According to a rather short-sighted article by Jason Fried, the answer is yes. But I disagree, and I’ll tell you why.

WHAT IS HARD WORK

Hard working farmer

Of course, chefs in busy restaurants, landscapers, farmers, and heavy equipment operators engage in hard work every day. Those are some very physically laborious jobs. But I spend eight hours a day (many times more) juggling my online work with Vision to Purpose, secondary education classes, homeschooling a tenth grader, running a household, volunteering at my church, and trying to be a good mom, wife, sister, daughter, and friend. Juggling it all is hard work, too!

While none of my work requires intense physical labor, most of my work requires a significant amount of mental engagement, which leaves me completely drained at the end of the day. The same way that I would be exhausted at the end of a brain-numbingly monotonous yet physically grueling shift at the restaurant I worked at in college. The mental load is absolutely something that we need to consider when discussing hard work.

HARD WORK IS COMPLEX

mechanic working hard

If only Jason Fried had an idea of the number of minor to significant decisions I make on any given day. My husband nearly faints when I ask him to make a single decision at home. He thoroughly enjoys deferring them to me. Yet, this same husband adorably thinks that running the household, schooling our child, taking college classes, and working from home would be SUCH a breeze, and the house would remain spotless. (I kid you not, he said this to me once, and he almost died of *accidental* suffocation that night).

MENTAL LOAD IS HARD WORK

Moms work hard

Deciding what to make for dinner is not hard work. But deciding what to make for dinner, determining if I have all the ingredients, realizing I don’t, and planning when to squeeze in a trip to the grocery store is slightly more complicated. Then I wonder if it would be worth the fee to do grocery pickup, but then consider that they never pick out good produce when I do grocery pickup.

Or, maybe I should do takeout, but my husband’s cholesterol was high at his last checkup, and we talked about eating healthier. But, oh crap, I forgot that our daughter has band practice tonight, and did she practice her songs? She’s studying for her biology test right now. Maybe I should have her put it off until tomorrow, so she’s ready for band. Also, does she have clean clothes for tonight, or did she leave her clean laundry in her laundry basket again?

I could go on for daaaaaaays. Add work, school, and all the other things onto that list, and you’ll start to get the idea. I, among tons of other people, make a million small decisions each day. And it can get exhausting. It is hard work making it all work!

REDEFINE HARD WORK

So, I’d like to pose a different definition of hard work: Whatever you do, do it with all your heart, unto the Lord, and not unto men. Ok, so I borrowed that definition from Colossians 3:23.

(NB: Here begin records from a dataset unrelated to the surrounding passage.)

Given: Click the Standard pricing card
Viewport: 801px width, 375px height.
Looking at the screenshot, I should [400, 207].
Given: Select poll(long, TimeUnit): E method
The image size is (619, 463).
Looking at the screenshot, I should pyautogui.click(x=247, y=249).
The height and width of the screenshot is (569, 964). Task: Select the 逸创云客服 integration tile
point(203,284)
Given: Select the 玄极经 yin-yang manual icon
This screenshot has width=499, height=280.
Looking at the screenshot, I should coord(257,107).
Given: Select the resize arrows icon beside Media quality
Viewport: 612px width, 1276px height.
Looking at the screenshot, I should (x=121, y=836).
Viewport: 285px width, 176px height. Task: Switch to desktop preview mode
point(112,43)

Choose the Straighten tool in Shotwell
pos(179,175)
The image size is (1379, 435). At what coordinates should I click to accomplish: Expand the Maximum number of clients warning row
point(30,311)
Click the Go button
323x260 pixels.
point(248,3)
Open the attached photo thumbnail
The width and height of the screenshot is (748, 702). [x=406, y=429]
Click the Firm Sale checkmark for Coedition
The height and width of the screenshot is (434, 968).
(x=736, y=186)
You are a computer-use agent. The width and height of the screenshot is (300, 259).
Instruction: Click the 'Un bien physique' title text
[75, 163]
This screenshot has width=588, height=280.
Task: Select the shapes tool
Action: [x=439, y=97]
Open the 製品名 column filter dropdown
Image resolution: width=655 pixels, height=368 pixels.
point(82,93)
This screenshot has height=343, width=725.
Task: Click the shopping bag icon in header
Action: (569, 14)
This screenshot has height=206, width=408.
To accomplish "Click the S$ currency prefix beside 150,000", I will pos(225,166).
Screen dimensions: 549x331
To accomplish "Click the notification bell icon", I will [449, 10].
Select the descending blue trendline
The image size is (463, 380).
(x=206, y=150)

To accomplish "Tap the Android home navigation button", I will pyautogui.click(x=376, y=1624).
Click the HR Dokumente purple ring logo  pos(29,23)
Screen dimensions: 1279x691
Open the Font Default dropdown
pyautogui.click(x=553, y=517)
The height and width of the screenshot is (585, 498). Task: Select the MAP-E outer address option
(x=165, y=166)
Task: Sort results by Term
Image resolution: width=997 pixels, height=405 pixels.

In my opinion, you are performing hard work if you are fully engaged and working with full intensity and maximum efficiency.  Do I do this every day with all things? Of course not. But there are many ways to perform hard work, and it’s high time we acknowledge it in all its forms.

Melanie LemusAbout the Author

Melanie Lemus is the Communications Specialist for Vision to Purpose providing self-help, business, and career-focused topics. She lives in Virginia with her wonderful husband and witty daughter. Melanie loves her freedom – in Christ and America. She’s passionate about natural health and homeopathy, and she’s always down to take a hike through the mountains.

About Vision to Purpose

Vision to Purpose is an organization dedicated to helping individuals and businesses succeed by offering tailored career, life, and business solutions. We also help writers become published authors!

Need a resume writer? How about a writing coach? Perhaps a business consultant? Look no further; Dr. Bennett and the Vision to Purpose team can help! You can learn more about Vision to Purpose by visiting www.visiontopurpose.com.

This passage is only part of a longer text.